= R&D management =

Occupation and discipline

R&D management is the discipline of designing and leading R&D processes, managing R&D organizations, and ensuring smooth transfer of new know-how and technology to other groups or departments involved in innovation.

==Definitions==
R&D management can be defined as where the tasks of innovation management (i.e., creating and commercializing inventions) meet the tasks of technology management (i.e., external and internal creation and retention of technological know-how). It covers activities such as basic research, fundamental research, technology development, advanced development, concept development, new product development, process development, prototyping, R&D portfolio management, technology transfer, etc., but generally is not considered to include technology licensing, innovation management, IP management, corporate venturing, incubation, etc. as those are sufficiently independent activities that can be carried out without the presence of a R&D function in a firm.

- [Collected material]:
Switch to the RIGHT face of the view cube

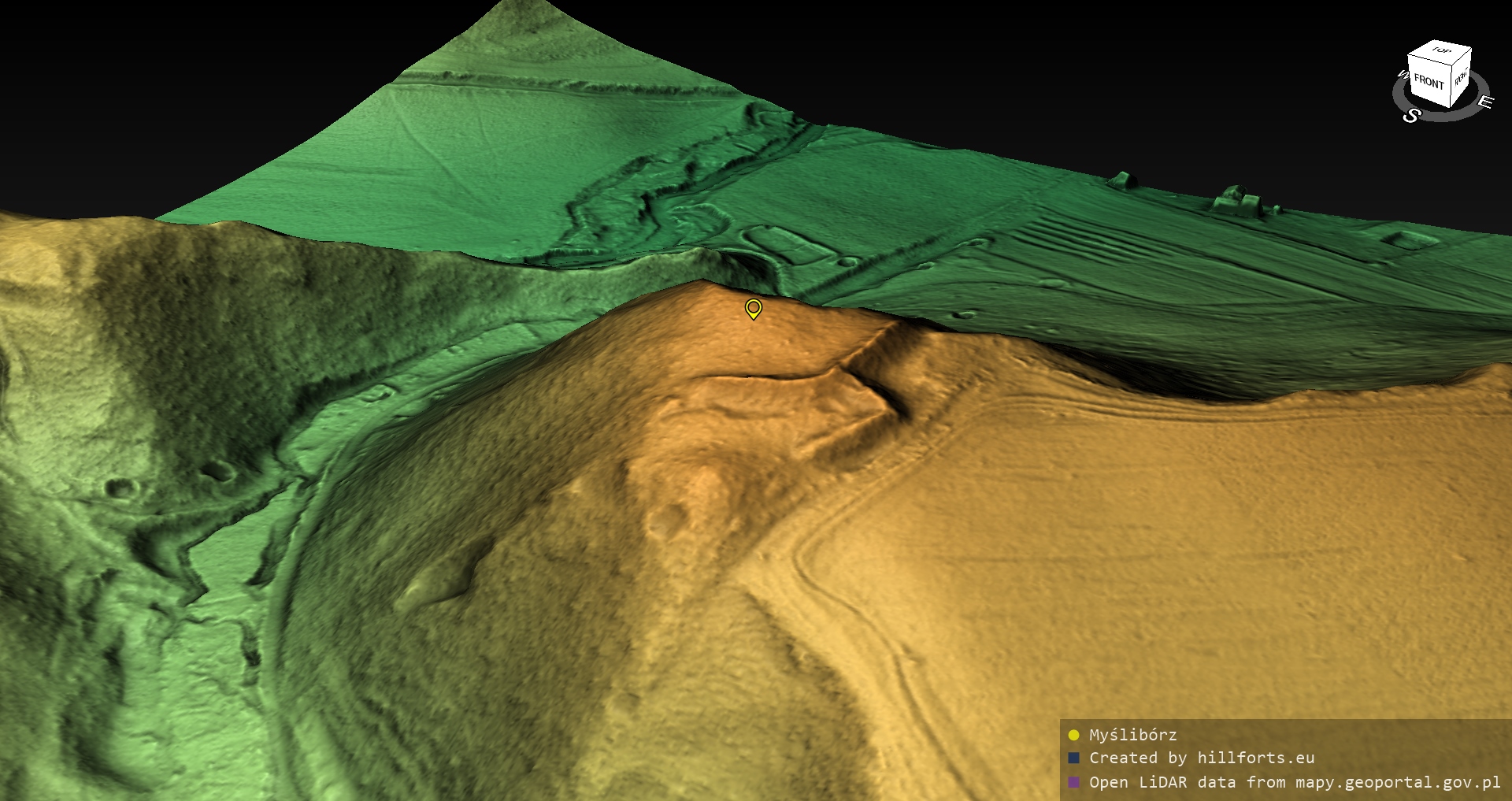[1461, 77]
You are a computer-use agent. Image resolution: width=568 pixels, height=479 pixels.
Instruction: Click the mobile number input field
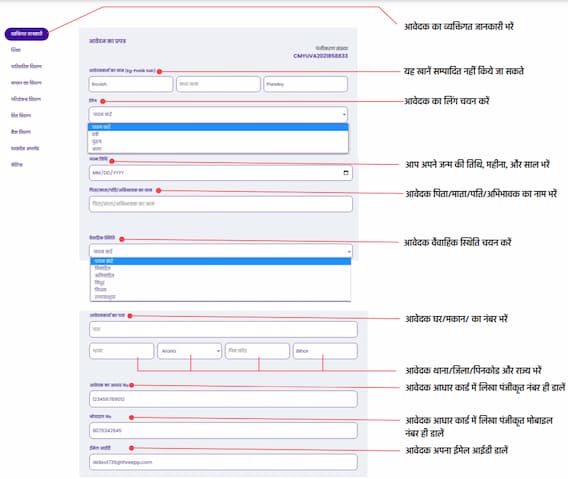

- [Your objective]:
Duplicate the passage on R&D management, starting at "R&D management is" and ending at "involved in innovation.".

- [Solution to the exercise]:
R&D management is the discipline of designing and leading R&D processes, managing R&D organizations, and ensuring smooth transfer of new know-how and technology to other groups or departments involved in innovation.